It is crucial to understand that the issuer and the underwriting syndicate cannot sell securities, solicit requests for orders or send out any research report or any report that discusses the company's future sales and earnings during the period between the filing date and the effective date.

They can publish a tombstone advertisement, which contains a standardized clause that merely announces the new issue but disclaims the tombstone as an offer to sell or solicit orders. In addition, unsolicited requests for information may be met by sending out a preliminary prospectus.

No subscription payments may be requested, even if they are held in escrow until the effective date. Although a red herring can be sent to prospective purchasers without them requesting it, direct solicitations may be made only by means of a final prospectus.

Prospectus Delivery
The managing underwriter provides both preliminary and final prospectuses to the broker-dealers participating in the distribution. These dealers, in turn, provide prospectuses to clients over the 25-day period following the effective date if the securities are listed on a national exchange or on the Nasdaq.

There is no aftermarket prospectus requirement if the security is already listed on these markets. The prospectus delivery requirement for non-Nasdaq OTC securities is 90 days if the company has never before issued an IPO, or 40 days if the security has been previously listed.

Exempt Securities
Securities exempt from registration under the Securities Act of 1933 include the following:

  • U.S. government and federal agency issues
  • Municipal and state issues
  • Intrastate offerings
  • Small public offerings
  • Private placements
  • Insurance policies, including fixed annuity contracts
  • Commercial paper and banker acceptances with maturities of nine months or less

Regulation D: Private Placements
When a company wants to save time and money, it can sell securities in a non-public offering, known as a private placement. Provided the following conditions are met, a private placement is exempted by SEC Regulation D:

  • The buyer is a sophisticated investor, experienced enough to evaluate the risks involved.
  • The buyer has access to the same financial information that is normally included in a prospectus.
  • The buyer does not intend to make a quick sale.
  • The issue is sold to no more than 35 non-accredited investors. Note that this 35-person exception does not apply to accredited investors. Accredited investors are defined as financial institutions, private business development companies, and large, tax-exempt plans; an accredited investor can also be a director, officer or partner of the issuing company, or anyone with a net worth of $1 million, or an individual whose gross income for each of the past two years was $200,000 or more (or $300,000 jointly with a spouse) and who has reasonable expectations of meeting that income level the following year.

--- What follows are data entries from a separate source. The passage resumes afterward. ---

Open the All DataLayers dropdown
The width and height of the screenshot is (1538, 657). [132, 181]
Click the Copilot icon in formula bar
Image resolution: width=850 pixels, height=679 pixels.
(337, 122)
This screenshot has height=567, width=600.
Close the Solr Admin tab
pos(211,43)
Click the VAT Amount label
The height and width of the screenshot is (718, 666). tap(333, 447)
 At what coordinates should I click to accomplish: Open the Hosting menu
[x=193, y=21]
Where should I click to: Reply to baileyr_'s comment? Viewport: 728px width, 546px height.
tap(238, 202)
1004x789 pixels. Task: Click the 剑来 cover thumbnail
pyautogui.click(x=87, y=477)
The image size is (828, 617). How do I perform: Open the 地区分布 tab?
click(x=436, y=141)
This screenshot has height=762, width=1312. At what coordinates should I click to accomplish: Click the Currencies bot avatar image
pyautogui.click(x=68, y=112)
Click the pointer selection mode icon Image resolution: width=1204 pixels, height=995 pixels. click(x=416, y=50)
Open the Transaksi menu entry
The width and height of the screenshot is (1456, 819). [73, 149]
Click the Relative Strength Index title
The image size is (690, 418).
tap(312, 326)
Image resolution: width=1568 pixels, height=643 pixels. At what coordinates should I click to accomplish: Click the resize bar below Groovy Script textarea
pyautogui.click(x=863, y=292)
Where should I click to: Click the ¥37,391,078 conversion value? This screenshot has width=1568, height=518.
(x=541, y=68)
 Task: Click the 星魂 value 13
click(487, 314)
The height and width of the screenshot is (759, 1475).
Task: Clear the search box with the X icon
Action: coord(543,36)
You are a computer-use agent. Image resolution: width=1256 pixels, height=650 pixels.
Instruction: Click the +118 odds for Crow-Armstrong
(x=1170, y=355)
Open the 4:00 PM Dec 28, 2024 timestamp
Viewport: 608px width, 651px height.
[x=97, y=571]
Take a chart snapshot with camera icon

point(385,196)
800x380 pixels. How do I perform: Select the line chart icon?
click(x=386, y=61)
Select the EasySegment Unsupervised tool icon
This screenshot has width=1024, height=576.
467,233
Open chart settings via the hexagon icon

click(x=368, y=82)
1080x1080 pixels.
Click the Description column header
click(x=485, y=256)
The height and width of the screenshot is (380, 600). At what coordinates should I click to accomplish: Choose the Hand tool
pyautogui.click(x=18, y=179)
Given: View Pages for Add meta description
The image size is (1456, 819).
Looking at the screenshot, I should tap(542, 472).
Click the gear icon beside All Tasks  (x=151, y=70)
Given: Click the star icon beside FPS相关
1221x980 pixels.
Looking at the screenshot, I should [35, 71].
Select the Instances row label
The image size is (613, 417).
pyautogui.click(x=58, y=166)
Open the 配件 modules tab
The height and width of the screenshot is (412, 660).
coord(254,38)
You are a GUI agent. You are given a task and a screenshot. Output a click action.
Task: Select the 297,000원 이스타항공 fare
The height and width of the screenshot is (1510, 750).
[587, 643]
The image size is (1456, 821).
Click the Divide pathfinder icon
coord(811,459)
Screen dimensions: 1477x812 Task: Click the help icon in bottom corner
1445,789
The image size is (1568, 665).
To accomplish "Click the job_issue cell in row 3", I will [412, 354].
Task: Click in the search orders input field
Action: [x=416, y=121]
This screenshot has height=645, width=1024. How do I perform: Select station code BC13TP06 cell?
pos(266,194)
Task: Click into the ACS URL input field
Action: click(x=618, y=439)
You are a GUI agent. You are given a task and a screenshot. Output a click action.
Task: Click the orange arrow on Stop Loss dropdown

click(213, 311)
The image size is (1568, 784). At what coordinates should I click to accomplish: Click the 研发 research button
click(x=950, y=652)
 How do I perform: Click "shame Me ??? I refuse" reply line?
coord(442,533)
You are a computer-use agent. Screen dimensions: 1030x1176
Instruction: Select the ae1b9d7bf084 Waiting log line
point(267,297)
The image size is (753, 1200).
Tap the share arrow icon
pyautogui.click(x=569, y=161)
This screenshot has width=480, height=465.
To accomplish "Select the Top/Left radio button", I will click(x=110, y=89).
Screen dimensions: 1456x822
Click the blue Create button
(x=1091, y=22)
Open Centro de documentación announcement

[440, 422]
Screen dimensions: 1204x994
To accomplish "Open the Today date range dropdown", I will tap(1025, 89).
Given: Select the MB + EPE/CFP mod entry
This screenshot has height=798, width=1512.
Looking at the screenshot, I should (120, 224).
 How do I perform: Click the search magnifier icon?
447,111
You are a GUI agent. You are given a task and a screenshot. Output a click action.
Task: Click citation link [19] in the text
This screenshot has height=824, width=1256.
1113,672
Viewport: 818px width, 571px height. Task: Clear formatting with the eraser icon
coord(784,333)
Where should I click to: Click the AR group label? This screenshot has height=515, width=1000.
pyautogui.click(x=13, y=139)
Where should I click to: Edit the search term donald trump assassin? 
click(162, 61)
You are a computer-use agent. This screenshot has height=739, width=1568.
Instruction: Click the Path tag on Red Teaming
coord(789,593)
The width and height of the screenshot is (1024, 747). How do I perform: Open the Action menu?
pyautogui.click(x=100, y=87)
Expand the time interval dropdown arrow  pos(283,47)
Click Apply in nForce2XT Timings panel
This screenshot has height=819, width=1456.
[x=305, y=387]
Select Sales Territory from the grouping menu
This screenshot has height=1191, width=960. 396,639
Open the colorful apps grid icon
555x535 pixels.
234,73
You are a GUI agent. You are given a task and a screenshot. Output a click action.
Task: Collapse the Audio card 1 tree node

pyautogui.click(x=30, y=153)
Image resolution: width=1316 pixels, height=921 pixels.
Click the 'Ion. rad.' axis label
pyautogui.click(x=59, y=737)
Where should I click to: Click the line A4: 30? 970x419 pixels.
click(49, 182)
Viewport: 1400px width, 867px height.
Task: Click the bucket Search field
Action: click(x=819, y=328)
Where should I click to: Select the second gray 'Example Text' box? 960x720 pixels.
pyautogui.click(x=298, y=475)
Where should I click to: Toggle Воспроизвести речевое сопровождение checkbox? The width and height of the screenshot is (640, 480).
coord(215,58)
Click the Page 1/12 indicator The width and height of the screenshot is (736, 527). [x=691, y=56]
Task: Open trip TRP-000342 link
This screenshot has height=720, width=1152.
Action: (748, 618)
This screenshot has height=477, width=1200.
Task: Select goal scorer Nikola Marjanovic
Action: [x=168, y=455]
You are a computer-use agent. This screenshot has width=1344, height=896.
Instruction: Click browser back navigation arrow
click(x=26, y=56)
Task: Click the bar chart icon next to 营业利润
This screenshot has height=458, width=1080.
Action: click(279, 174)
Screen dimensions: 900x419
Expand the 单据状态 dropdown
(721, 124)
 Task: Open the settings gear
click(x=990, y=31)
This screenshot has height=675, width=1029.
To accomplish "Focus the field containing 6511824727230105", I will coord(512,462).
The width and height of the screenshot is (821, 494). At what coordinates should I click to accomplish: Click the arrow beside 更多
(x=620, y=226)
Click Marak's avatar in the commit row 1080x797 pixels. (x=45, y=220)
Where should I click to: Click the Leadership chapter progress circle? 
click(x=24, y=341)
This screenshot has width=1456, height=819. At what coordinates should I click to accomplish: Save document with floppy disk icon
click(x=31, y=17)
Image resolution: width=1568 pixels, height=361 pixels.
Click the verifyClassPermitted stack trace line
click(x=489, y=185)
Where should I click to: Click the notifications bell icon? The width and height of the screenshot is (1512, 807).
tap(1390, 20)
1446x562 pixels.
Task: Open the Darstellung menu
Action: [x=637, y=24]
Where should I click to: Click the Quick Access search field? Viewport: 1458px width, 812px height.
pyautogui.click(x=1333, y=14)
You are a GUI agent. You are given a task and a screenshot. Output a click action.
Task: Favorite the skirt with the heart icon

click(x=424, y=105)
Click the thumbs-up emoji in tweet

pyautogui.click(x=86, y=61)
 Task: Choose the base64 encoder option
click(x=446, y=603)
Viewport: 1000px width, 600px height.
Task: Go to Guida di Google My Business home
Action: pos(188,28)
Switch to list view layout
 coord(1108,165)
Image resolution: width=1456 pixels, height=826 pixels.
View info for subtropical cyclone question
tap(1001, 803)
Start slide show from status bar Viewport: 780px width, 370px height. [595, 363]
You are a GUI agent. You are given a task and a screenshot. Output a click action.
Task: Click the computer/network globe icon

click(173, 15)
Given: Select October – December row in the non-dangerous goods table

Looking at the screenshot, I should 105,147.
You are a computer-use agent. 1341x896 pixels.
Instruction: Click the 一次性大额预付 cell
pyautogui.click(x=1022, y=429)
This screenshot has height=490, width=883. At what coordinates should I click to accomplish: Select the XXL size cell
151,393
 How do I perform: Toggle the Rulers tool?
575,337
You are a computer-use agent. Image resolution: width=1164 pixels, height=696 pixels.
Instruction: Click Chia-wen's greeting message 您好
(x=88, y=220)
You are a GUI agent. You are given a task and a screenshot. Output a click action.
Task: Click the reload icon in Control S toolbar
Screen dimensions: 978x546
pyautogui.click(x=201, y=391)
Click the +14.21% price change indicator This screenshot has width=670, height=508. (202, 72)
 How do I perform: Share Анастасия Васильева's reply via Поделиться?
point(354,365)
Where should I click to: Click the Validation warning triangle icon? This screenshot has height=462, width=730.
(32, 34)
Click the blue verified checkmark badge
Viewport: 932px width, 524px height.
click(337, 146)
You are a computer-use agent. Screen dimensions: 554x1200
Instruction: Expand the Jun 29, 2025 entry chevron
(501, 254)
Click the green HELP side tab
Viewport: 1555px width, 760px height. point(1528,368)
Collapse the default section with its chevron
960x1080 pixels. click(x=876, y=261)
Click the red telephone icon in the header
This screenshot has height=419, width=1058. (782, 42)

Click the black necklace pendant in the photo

Penalties under the 1933 Securities Act
Any person who willfully violates the Securities Act of 1933 or SEC rules and regulations is subject to five years in prison, a $10,000 fine, or both. The act also holds the directors, attorneys, accountants, underwriting syndicate, and all persons who signed the registration statement civilly liable for false and misleading statements contained in the registration statement and prospectus. As a result, any one of the participating individuals may be sued by an investor who purchased the new issue and was not aware of any false statements or omissions.